Problem to work on
Which lines run from the one containing "Given: Click the Top Destinations heading" through the end of the data? Write them out exactly, with the pictures left out.
--- Data supplied Enclosed Below ---
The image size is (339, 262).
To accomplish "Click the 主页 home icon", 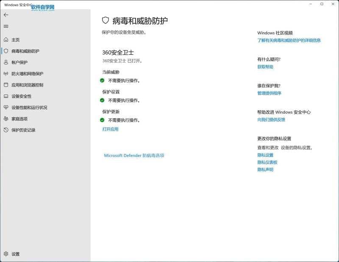I will [x=6, y=40].
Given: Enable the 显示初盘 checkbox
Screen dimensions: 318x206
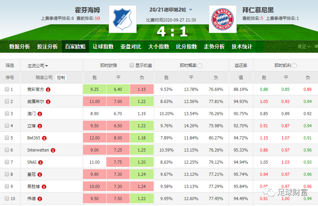Looking at the screenshot, I should [132, 65].
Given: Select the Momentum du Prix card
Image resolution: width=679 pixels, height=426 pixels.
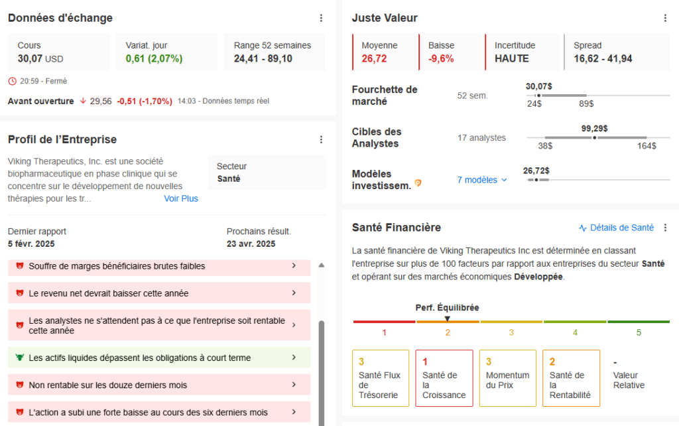Looking at the screenshot, I should click(507, 378).
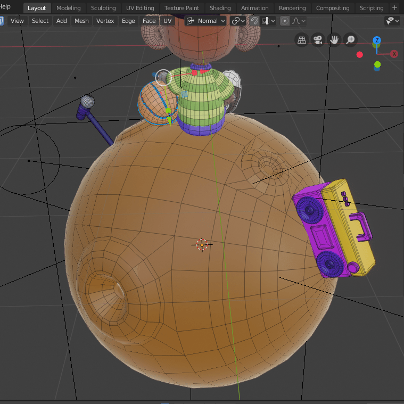
Task: Open the pivot point dropdown
Action: (238, 21)
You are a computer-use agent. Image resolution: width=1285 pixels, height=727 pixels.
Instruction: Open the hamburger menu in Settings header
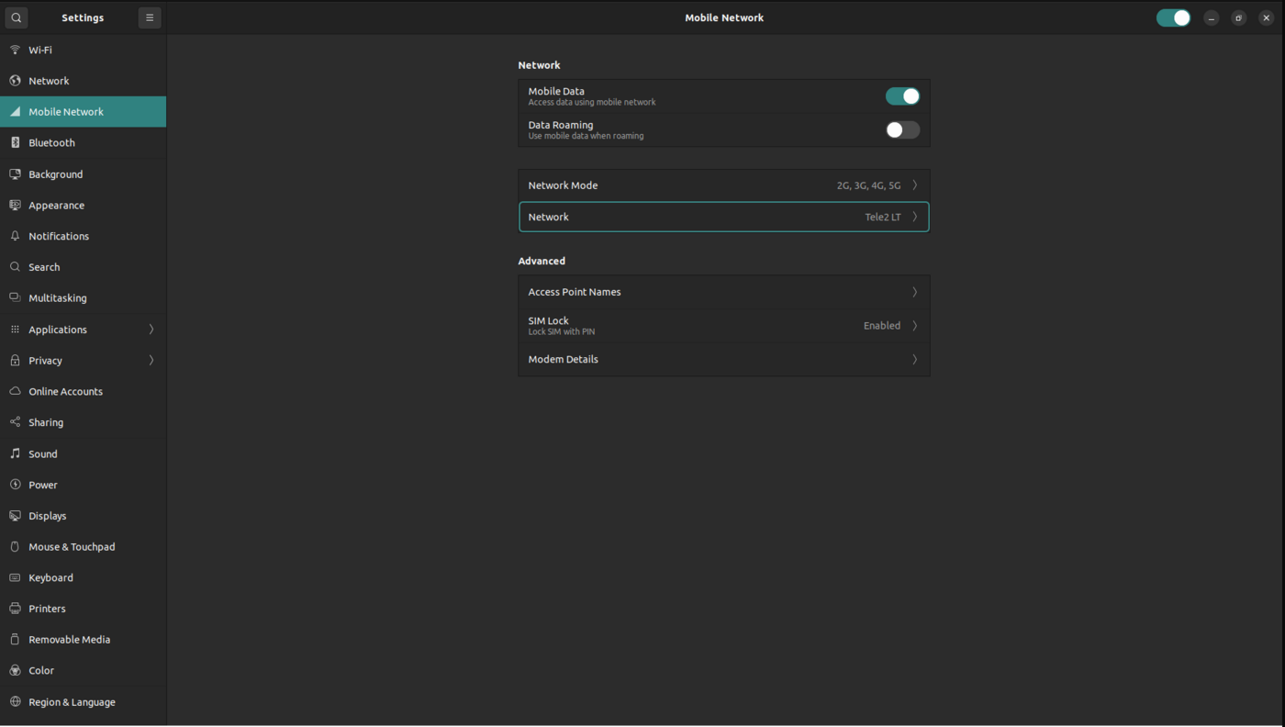click(x=150, y=17)
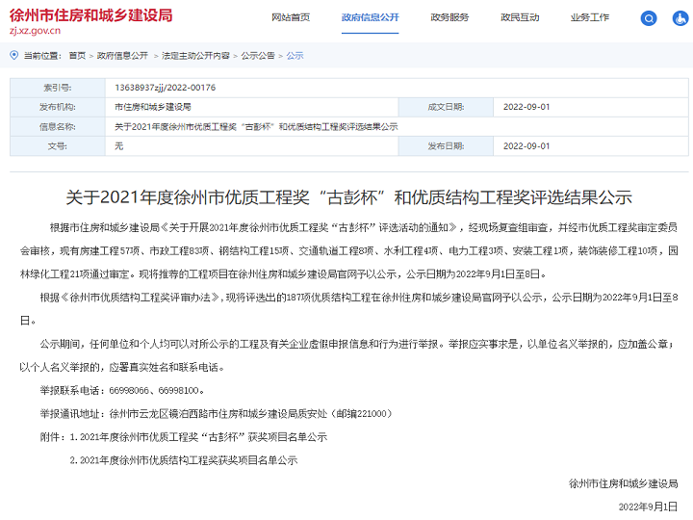
Task: Click the index number 13638937zjj/2022-00176
Action: [165, 88]
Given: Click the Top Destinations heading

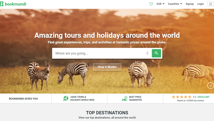Looking at the screenshot, I should pos(107,113).
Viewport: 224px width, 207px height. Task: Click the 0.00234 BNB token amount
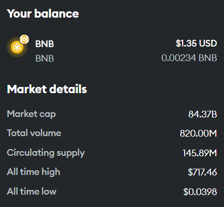pos(189,58)
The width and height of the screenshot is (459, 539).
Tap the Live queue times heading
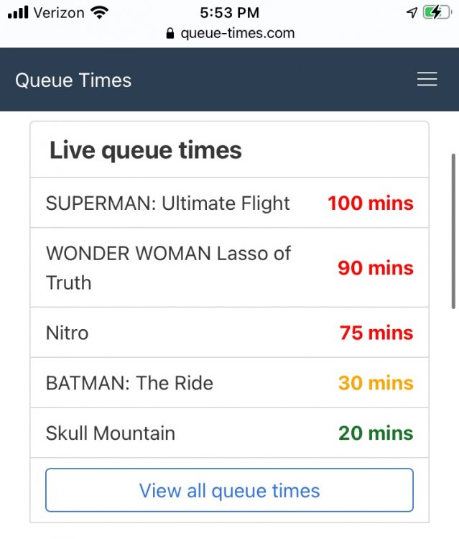[x=145, y=150]
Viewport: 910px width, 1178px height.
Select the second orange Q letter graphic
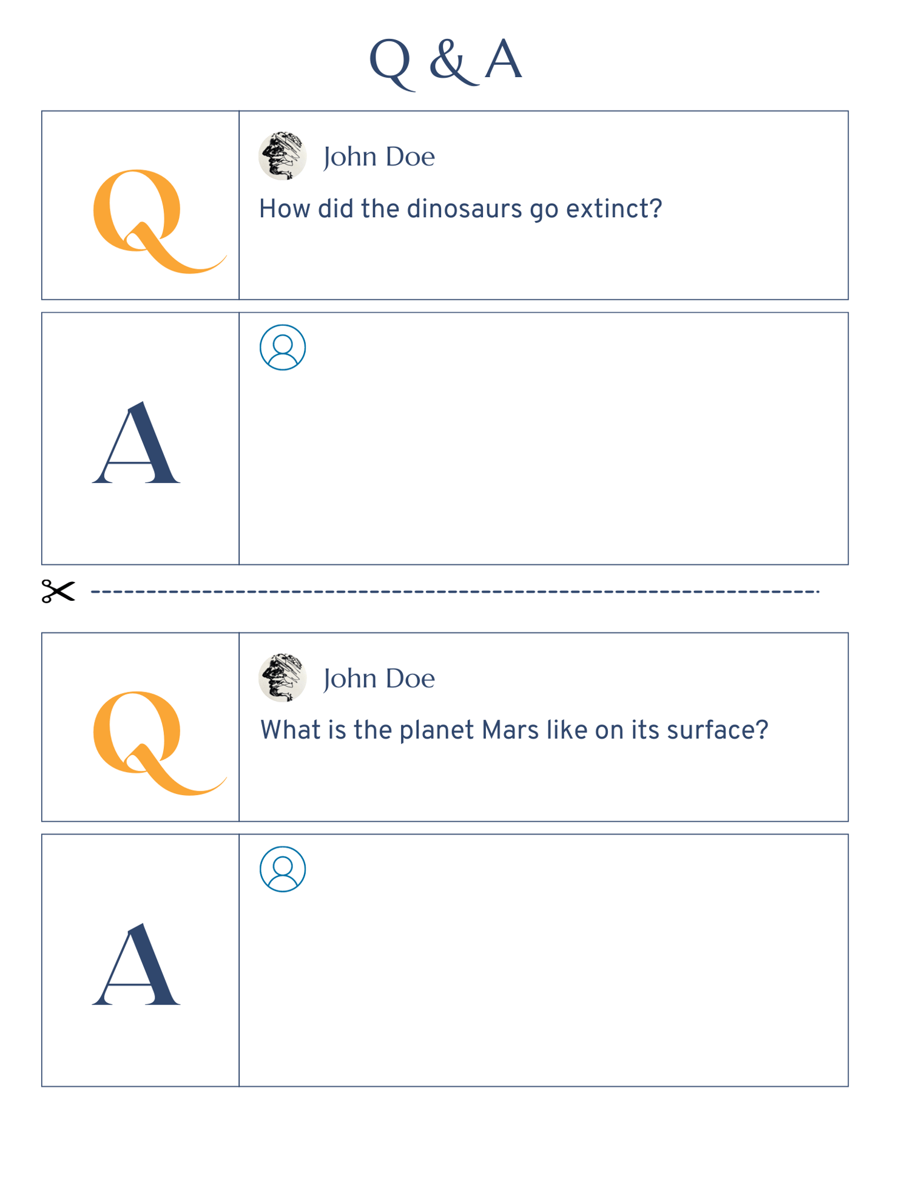(159, 743)
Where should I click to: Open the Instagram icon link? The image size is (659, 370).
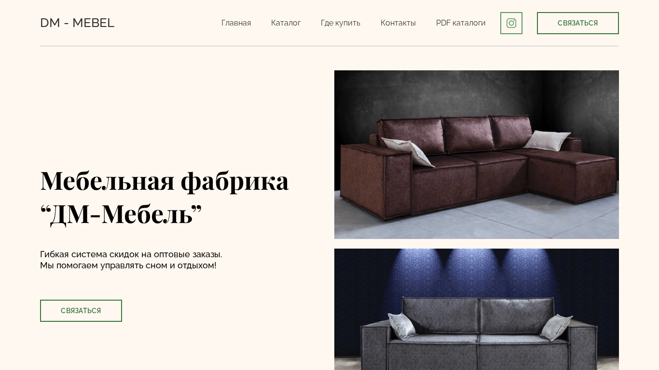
--- End of Enclosed Data supplied ---
Response to the task
Given: Click the Top Destinations heading

Looking at the screenshot, I should pos(107,113).
Viewport: 224px width, 207px height. Task: Click the 0.00234 BNB token amount
pos(189,58)
The width and height of the screenshot is (459, 539).
Tap the Live queue times heading
[x=145, y=150]
Viewport: 910px width, 1178px height.
Select the second orange Q letter graphic
(159, 743)
Where should I click to: Open the Instagram icon link? The image size is (659, 370).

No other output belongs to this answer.